« Ce que le gouvernement des Canaries déplore, c’est qu’il n’y ait pas assez d’informations pour savoir s’il y a des risques auxquels il faut faire face », a ajouté cette source, précisant ne pas savoir pourquoi ce vol avait été annulé.
Mardi soir, le ministère espagnol de la Santé avait indiqué que le navire MV Hondius, actuellement au Cap Vert, devait prochainement prendre la route des Canaries, une fois l’évacuation de trois cas suspects réalisée dans le petit pays insulaire africain.
Le ministère espagnol avait aussi assuré que le gouvernement avait « accepté une demande officielle du gouvernement des Pays-Bas pour accueillir le médecin du MV Hondius, qui se trouve dans un état grave et qui sera transporté aux Canaries dans un avion médicalisé aujourd’hui ».

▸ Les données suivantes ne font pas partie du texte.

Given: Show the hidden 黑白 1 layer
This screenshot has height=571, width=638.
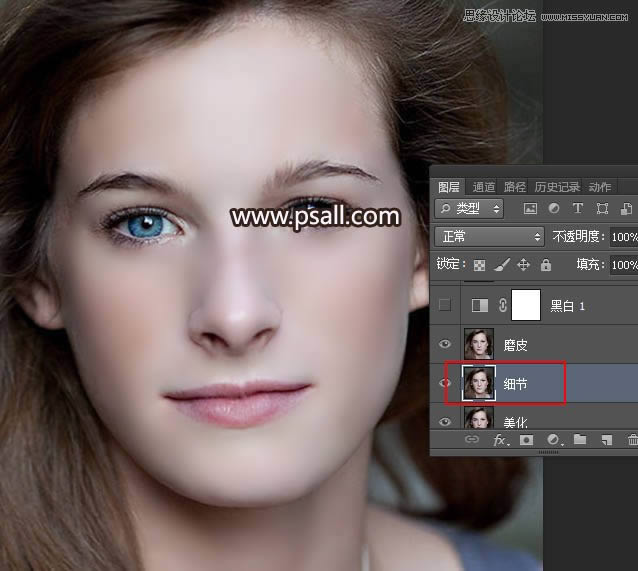Looking at the screenshot, I should 445,305.
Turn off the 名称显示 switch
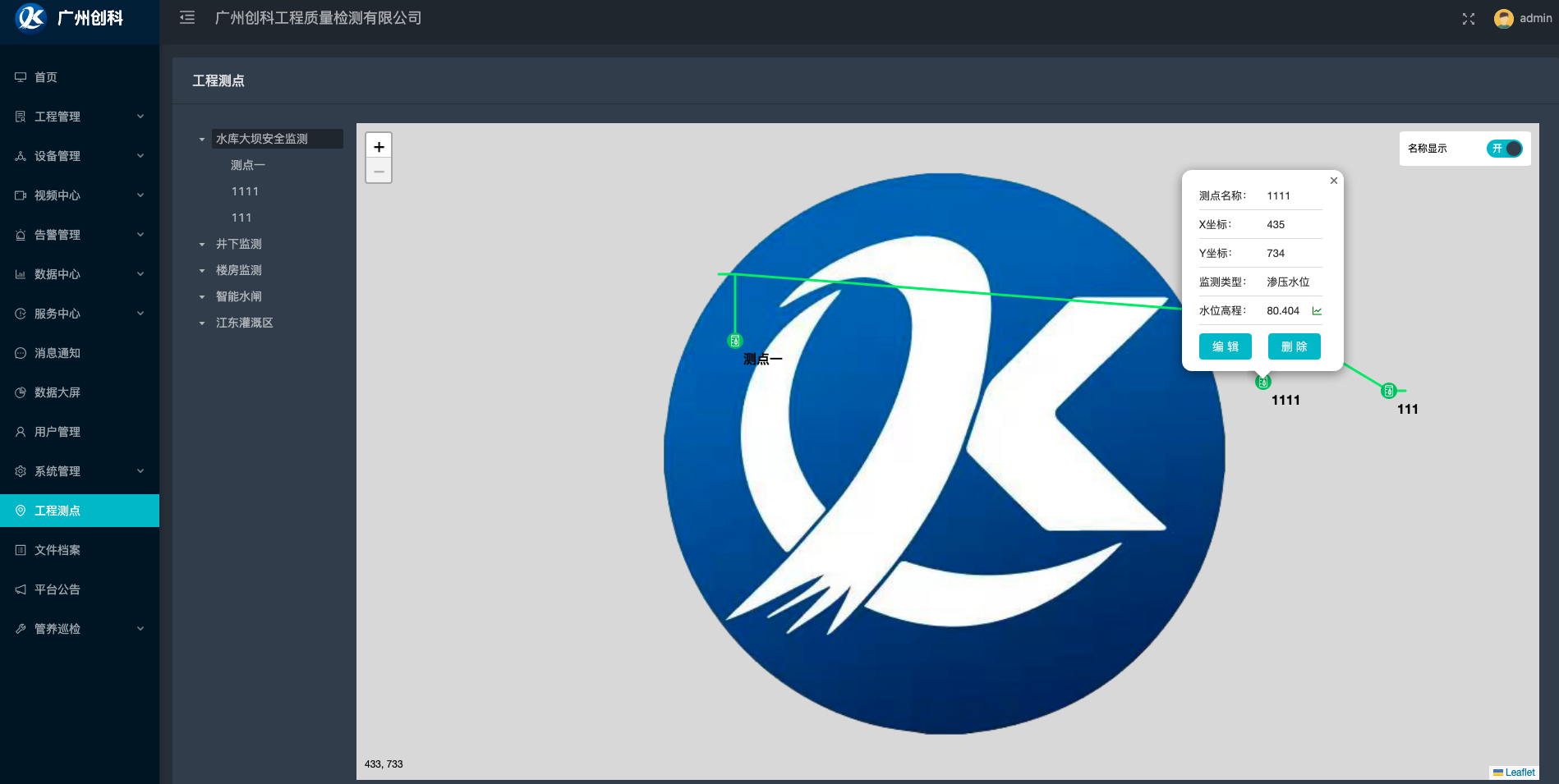 (1504, 149)
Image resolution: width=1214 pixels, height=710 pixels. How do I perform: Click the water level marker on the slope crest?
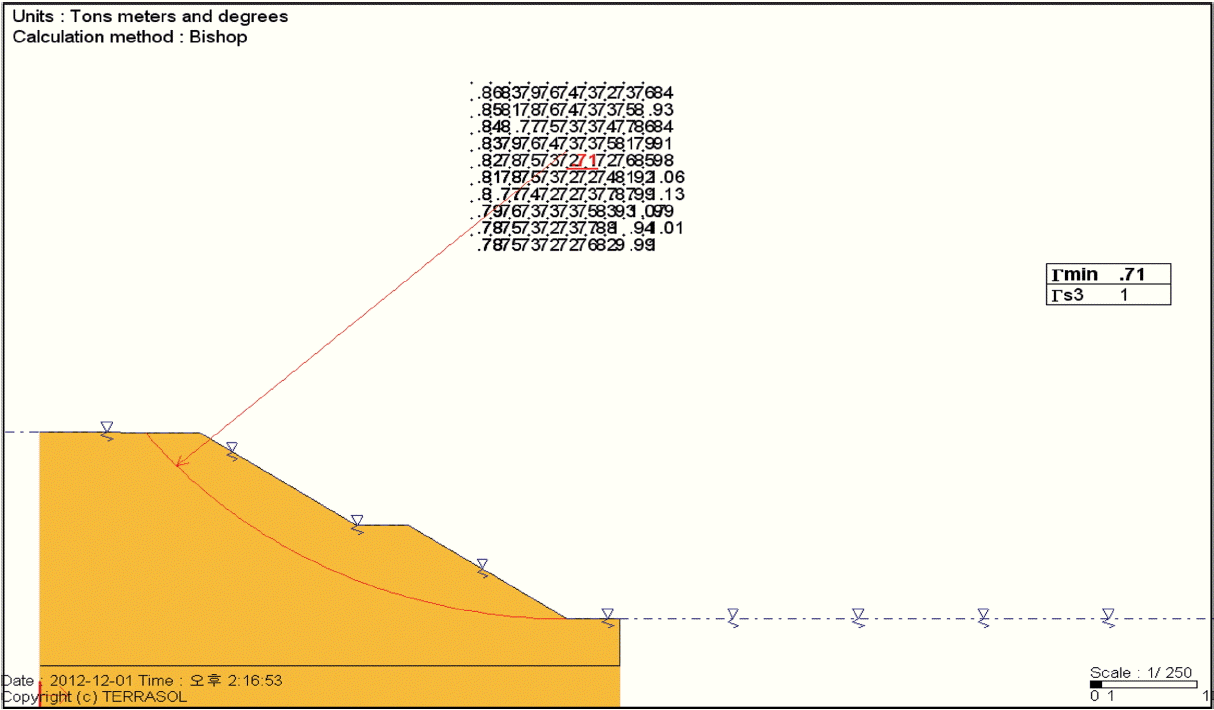(x=106, y=429)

Le navire de croisière frappé par un foyer d’hantavirus accostera dans les prochains jours à Tenerife, sur l’une des îles de l’archipel des Canaries, a annoncé mercredi la télévision publique espagnole (RTVE), citant des sources au sein du ministère espagnol de la Santé.
Sollicité par l’AFP, ce dernier n’a pas souhaité confirmer cette information dans l’immédiat.

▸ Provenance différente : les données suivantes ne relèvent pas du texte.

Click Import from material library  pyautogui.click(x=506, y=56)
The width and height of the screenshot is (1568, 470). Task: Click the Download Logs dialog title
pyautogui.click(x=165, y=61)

Le président régional des Canaries, Fernando Clavijo, a pour sa part de nouveau affiché mercredi matin son opposition à toute évacuation de malades sur le sol de l’archipel, déplorant « l’absence totale d’informations » de la part du gouvernement central à Madrid.
« Il n’existe aucune information médicale ni, du point de vue épidémiologique, quoi que ce soit, qui nous indique que le navire » actuellement immobilisé au large de Praia, au Cap-Vert, « ne puisse pas recevoir sur place l’intervention nécessaire », a-t-il poursuivi lors d’un entretien à la radio Onda Cero.
Mardi, l’OMS a fait état de sept cas d’hantavirus (qui peut provoquer un syndrome respiratoire aigu): deux confirmés en laboratoire et cinq suspects.
Trois personnes sont mortes en lien avec le foyer identifié sur le navire de croisière néerlandais, un couple de septuagénaires néerlandais et une passagère allemande.